Introduction
Russell Banks 1940-
American novelist, short story writer, poet, and editor.
The following entry presents an overview of Banks's career through 2001. See also Russell Banks Short Story Criticism.
Banks is best known as a naturalistic writer whose works address the psychological effects of poverty, child abuse, and alcoholism on working-class individuals. He has earned praise for his candid prose and trenchant evocations of the anxiety and hopelessness associated with life in economically depressed regions of the United States. Attempting to circumvent what he considers the artifice and didacticism of omniscient narration, Banks employs narrators who speak directly and intimately to the reader. Primarily known for his novels Continental Drift (1985) and The Sweet Hereafter (1991), Banks has developed a firm literary reputation for his vivid ruminations on the insidious effects of alcoholism, the tenuous relationships between fathers and sons, the changing patterns of community life, and how racism affects modern American identity.

_ _ _

→ **Instruction A**: Translate this sentence from the entry on Russell Banks into Spanish: "He has earned praise for his candid prose and trenchant evocations of the anxiety and hopelessness associated with life in economically depressed regions of the United States."
→ **Instruction B**: Decide whether each statement agrees with the entry on Russell Banks, answering yes or no and quoting the words that settle it. (i) Banks uses narrators who address the reader directly. (ii) The entry covers his career up to 1991. (iii) Banks is known mainly for his poetry.
The material after this point comes from a different source than the entry on Russell Banks.

→ **Provided material**:

_ _ _

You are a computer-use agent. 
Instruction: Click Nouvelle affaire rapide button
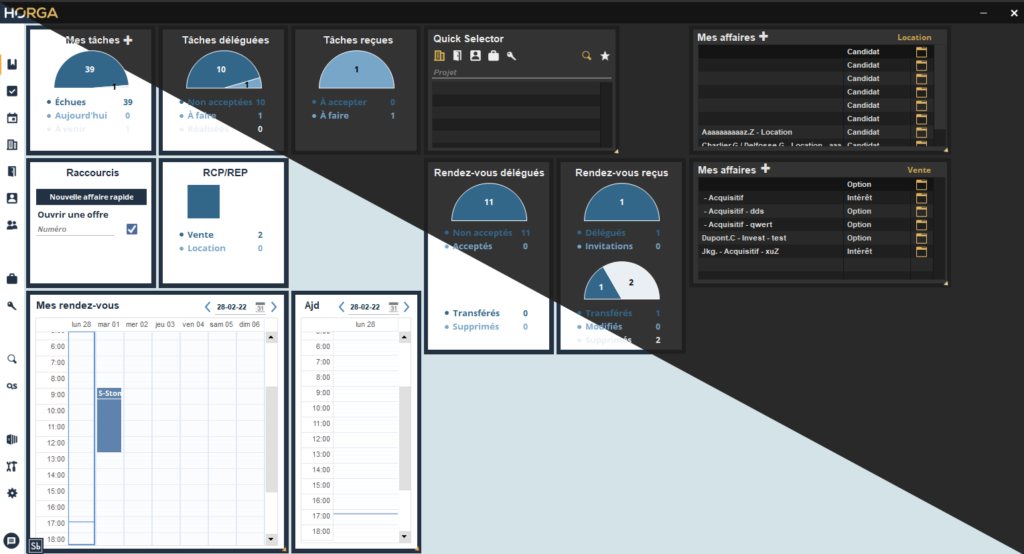[x=91, y=197]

_ _ _

→ **Written response A**: Ha recibido elogios por su prosa franca y sus incisivas evocaciones de la ansiedad y la desesperanza asociadas con la vida en las regiones económicamente deprimidas de los Estados Unidos.

→ **Written response B**:
(i) Yes: "Banks employs narrators who speak directly and intimately to the reader."
(ii) No: "The following entry presents an overview of Banks's career through 2001."
(iii) No: "Primarily known for his novels Continental Drift (1985) and The Sweet Hereafter (1991)"